Text and item location material >>

## BEGIN

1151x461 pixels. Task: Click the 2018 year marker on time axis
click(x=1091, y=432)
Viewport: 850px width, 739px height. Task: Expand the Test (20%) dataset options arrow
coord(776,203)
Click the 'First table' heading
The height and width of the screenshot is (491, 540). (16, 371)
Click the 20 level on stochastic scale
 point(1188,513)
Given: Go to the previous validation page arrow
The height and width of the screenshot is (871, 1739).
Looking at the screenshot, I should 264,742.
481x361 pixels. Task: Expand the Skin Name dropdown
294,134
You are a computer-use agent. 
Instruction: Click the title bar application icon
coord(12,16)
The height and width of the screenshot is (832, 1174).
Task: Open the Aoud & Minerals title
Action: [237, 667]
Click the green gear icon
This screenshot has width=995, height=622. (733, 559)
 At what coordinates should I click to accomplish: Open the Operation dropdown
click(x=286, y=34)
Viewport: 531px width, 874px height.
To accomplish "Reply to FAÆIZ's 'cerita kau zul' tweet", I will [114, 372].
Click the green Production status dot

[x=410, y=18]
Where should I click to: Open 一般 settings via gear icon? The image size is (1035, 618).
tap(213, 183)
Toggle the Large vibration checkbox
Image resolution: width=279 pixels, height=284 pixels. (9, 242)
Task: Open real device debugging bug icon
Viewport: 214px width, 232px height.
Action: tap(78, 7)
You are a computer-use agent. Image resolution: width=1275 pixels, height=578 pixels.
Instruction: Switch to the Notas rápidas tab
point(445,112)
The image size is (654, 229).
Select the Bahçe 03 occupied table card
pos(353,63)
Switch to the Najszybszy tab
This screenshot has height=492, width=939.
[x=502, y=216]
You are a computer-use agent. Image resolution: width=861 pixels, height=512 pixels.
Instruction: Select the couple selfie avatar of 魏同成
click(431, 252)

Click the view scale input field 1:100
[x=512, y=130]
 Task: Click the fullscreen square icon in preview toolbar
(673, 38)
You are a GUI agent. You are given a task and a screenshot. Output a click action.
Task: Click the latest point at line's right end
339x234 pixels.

## END

Count the lines of the material that contain the string "table", treating uppercase and lowercase as different, and reply with the number alone.

Solved exercise >>
2